I tried to talk myself out of it as he walked slowly toward me.
But considering he was still holding a Taser gun and still coming for me, it seemed as if a new plan might benefit me more.
I turned and fled for the opposite side of the ledge, skidding to a halt at it's edge, looking down at the tall drop and forest of cactus below me, wondering why Dr. Gorvorshchski couldn't have given my the power to fly when he'd infused me with a bird.
He laughed coldly, "Didn't think about it, did you?" his voice was deep and rough.
I didn't turn around, instead using my hearing to calculate his footsteps, when he was directly behind me I turned and twisted toward the right, successfully dodging him and sprinting toward the trail, hoping to get away from him.
He swore lowly, "Come on!" he yelled, "I don't want to tase you!" I could hear him running.
I didn't slow as I rushed down the cramped trail, the beautiful demon close behind me.
I was halfway down when I tripped over a rock.
I hadn't seen it before, but there it was, right in the middle of my path.
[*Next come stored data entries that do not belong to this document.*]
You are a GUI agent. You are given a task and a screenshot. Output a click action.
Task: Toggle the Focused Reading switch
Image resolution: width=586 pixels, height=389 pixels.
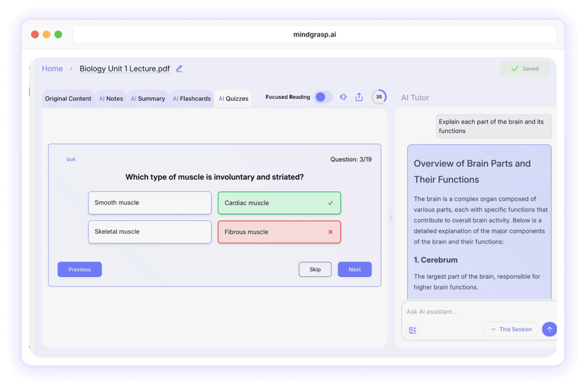tap(323, 97)
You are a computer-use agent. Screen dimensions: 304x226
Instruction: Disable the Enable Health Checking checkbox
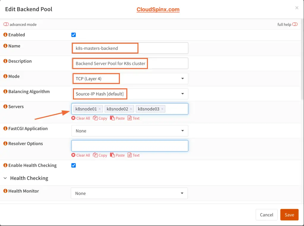coord(73,165)
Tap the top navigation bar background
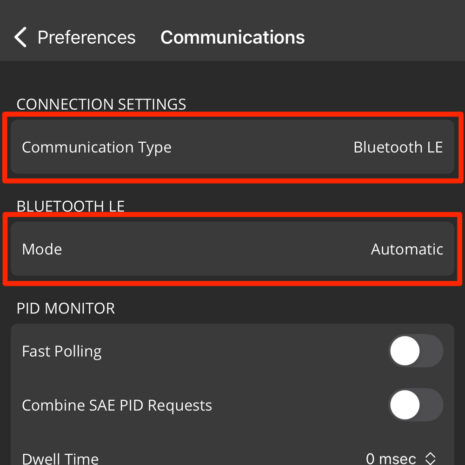 (381, 37)
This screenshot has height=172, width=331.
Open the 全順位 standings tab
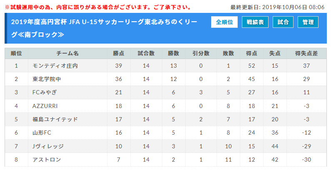coord(224,22)
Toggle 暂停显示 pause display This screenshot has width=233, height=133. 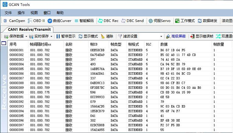point(66,37)
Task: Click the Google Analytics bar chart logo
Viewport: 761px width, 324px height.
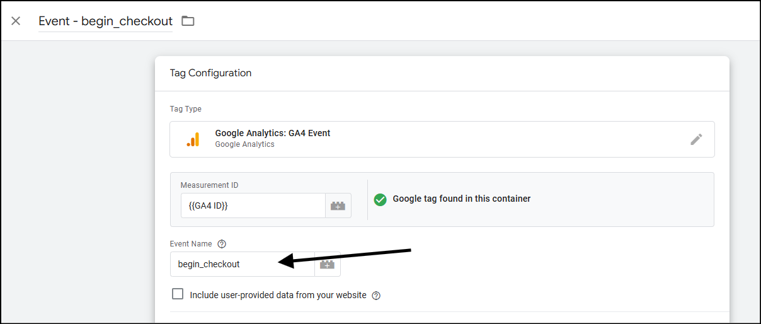Action: pos(193,139)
I fell on my knees first, skidding across the dirt on them before falling over to slam my head onto the trail so hard it felt as if my brain might have just crushed the front of my skull. My mouth jaw locked and then opened, allowing grit and soil to enter almost choke me. I did this dance three more times before finally tumbling to a stop. Dirt was intermingled with saliva, drying out my mouth and leaving it with a bitter taste. I moaned lowly.
The stranger leaned over me, his eyes were vacant and he looked disgusted by my crying, "At least I don't have to tase you." He picked me up and swung me easily over his shoulder.
I flitted in and out of consciousness as he carried me, losing it when he reached the bottom the trail and regaining it when we were back at the cabin.
It took me a moment to figure out where we were, when I saw the familiar jeep I snapped my head up, looking around, "Sky," I moaned softly, "Shay." Next to Shay's jeep was a big gray van.
We had stopped walking; I could hear alien heartbeats and familiar ones.
My father’s was closest.
"Daddy," I called, craning my neck to see him, his heartbeat he was right in front of me.
When I finally found him, his eyes were hard.
"Daddy, help me." He didn't respond to me, he was focused on the man next to him, who was tall, with intense blue eyes and thick black hair.
"Daddy." I repeated, confused, "What are you doing? They're going to take us to the camps! Daddy?"
"Shut her up." The man with black hair barked.
The person holding me sighed, "All right." he turned to me, his beauty meshed with coldness, and he lifted the butt to his Taser gun up and brought it down onto my temple, strongly.
The familiar pain came rushing back at me, and everything went black.